# TO BE DONE
Update the lines beginning at the one containing "You are a GUI" and ending after the one containing "Looking at the". Replace "dropdown" with "menu" and leave everything else unchanged.

# THE RECORDS
>>>
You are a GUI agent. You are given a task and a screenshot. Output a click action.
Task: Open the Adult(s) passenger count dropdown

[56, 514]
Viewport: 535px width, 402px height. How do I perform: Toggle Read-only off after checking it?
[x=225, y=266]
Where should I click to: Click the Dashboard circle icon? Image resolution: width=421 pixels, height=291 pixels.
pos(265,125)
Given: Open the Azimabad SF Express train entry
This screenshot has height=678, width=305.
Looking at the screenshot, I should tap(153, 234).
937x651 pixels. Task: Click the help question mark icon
<<<
>>>
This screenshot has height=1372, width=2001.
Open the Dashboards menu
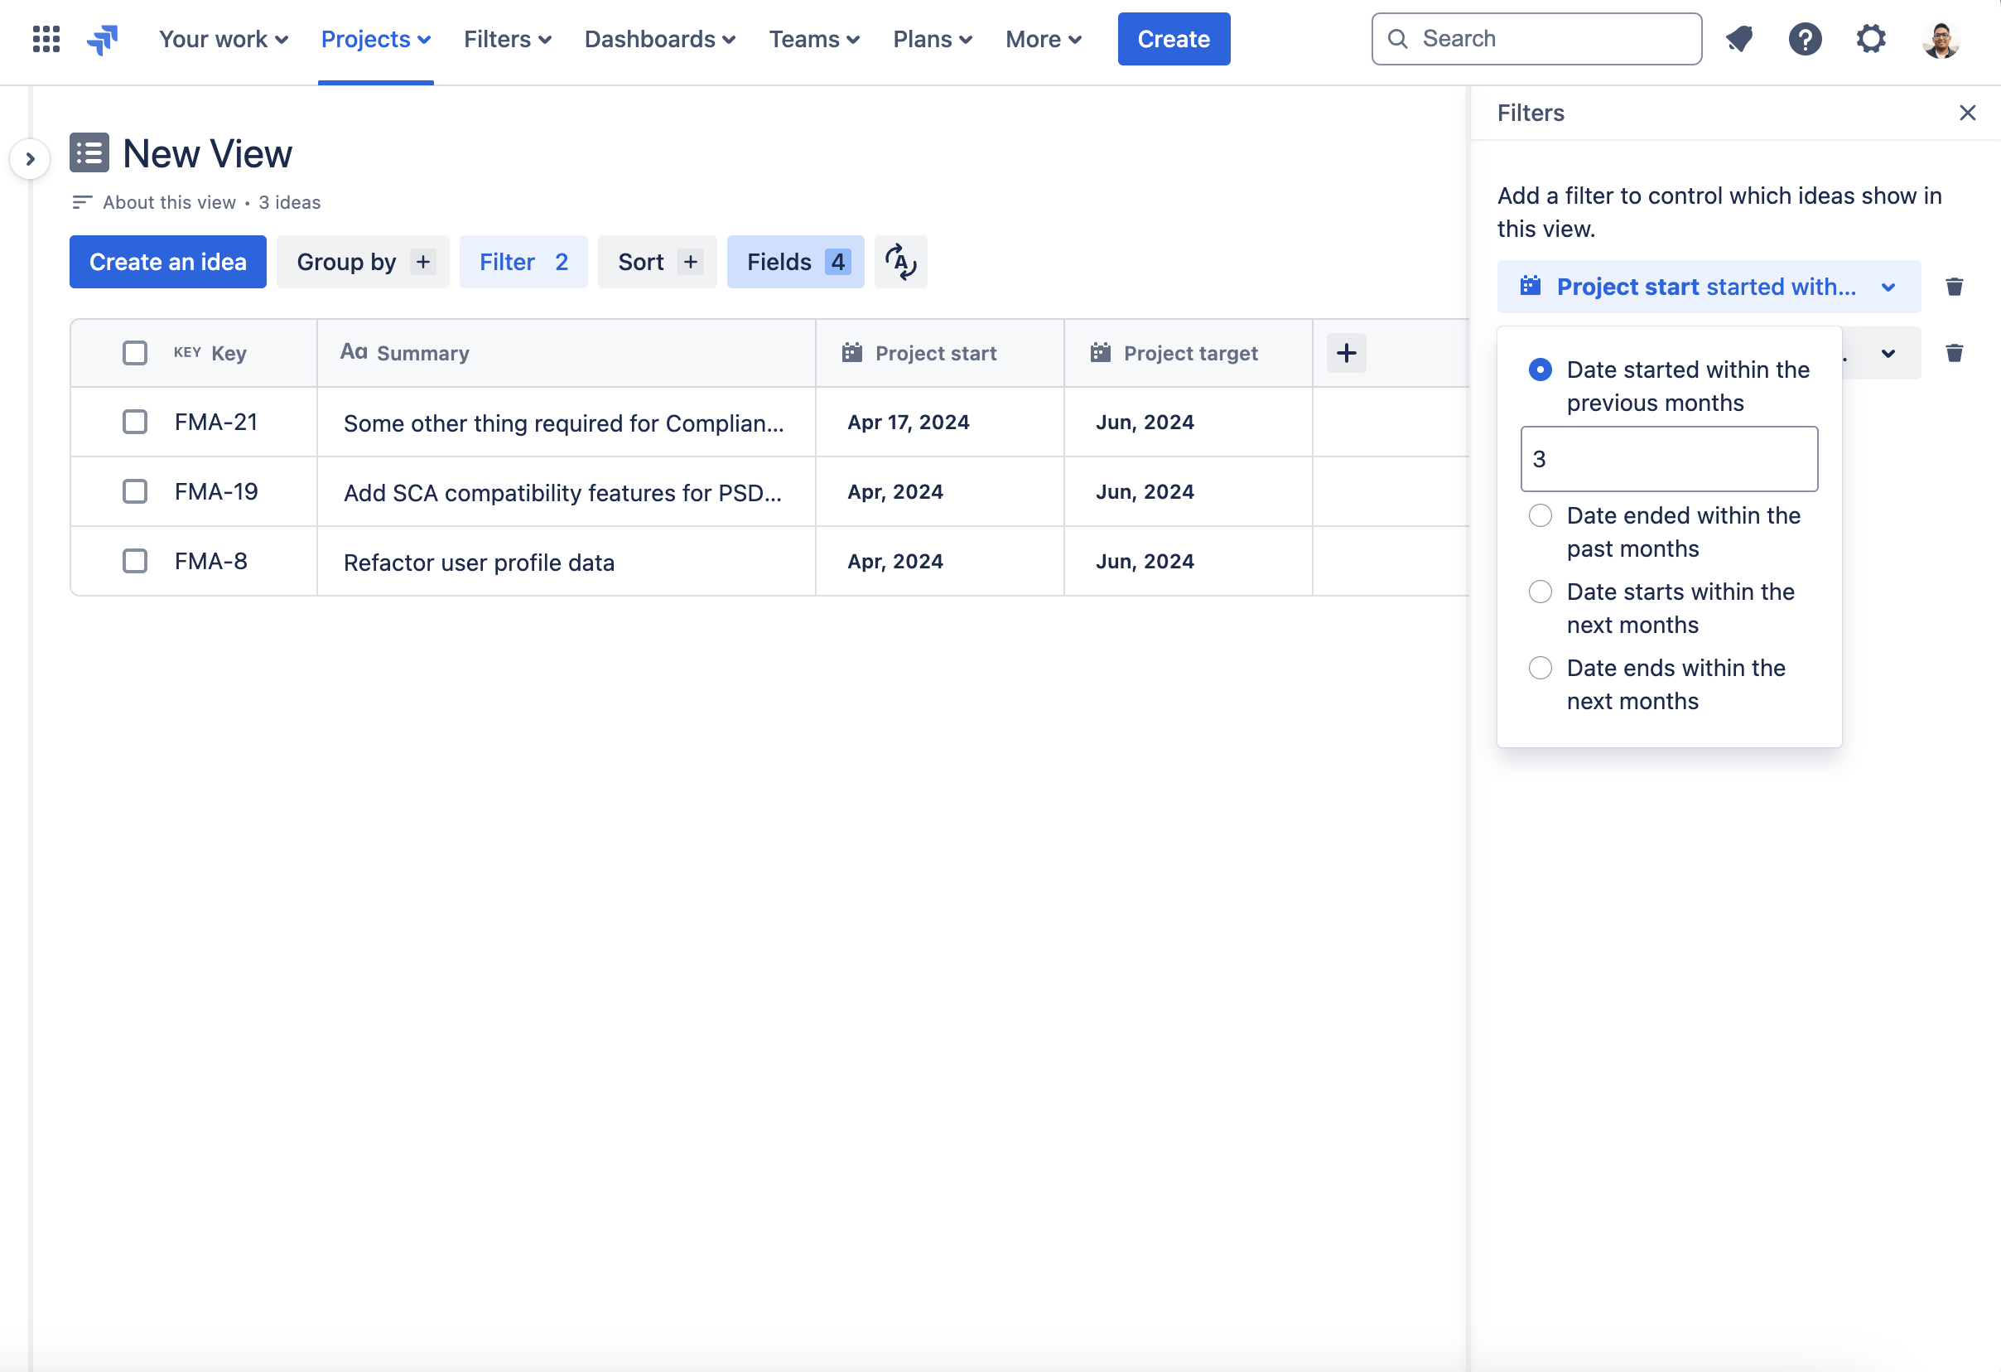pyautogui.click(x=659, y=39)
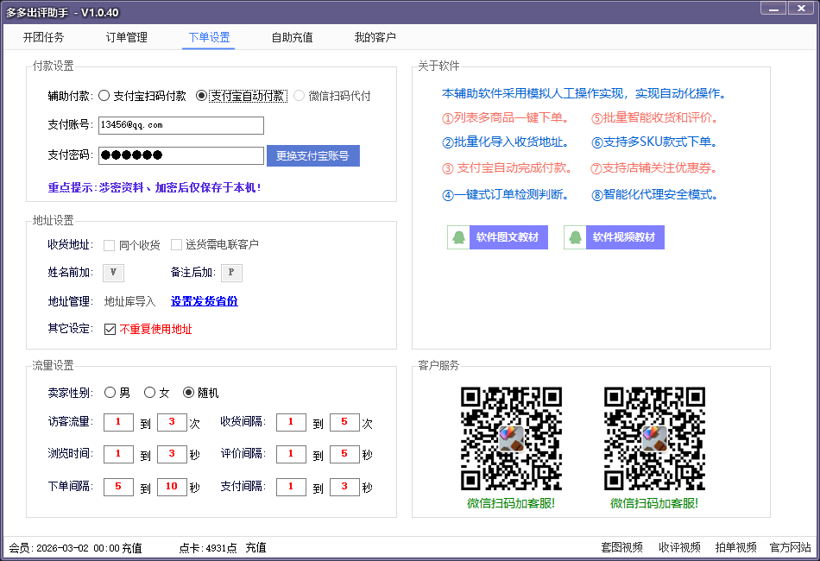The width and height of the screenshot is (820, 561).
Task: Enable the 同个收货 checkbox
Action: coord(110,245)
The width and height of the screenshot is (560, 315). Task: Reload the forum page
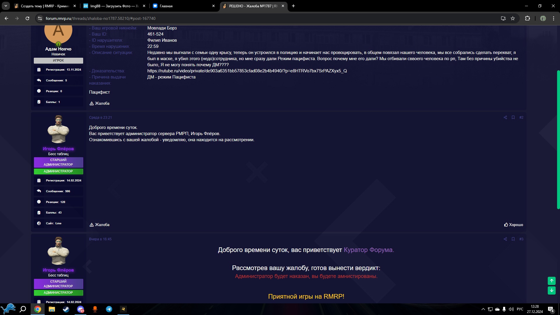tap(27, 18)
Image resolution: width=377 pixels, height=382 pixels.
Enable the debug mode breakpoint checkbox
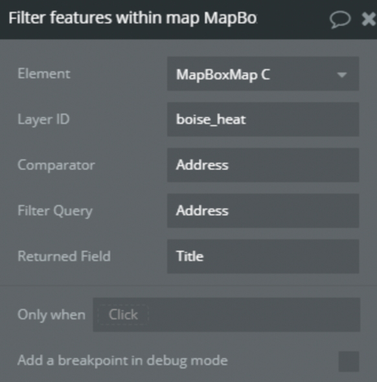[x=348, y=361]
<<<
# CORRECT RESULT
You are a GUI agent. You are given a task and a screenshot. Output a click action.
Task: Open the Adult(s) passenger count menu

[56, 514]
Viewport: 535px width, 402px height. How do I perform: Toggle Read-only off after checking it?
[x=225, y=266]
Where should I click to: Click the Dashboard circle icon? Image resolution: width=421 pixels, height=291 pixels.
pos(265,125)
Given: Open the Azimabad SF Express train entry
This screenshot has height=678, width=305.
Looking at the screenshot, I should tap(153, 234).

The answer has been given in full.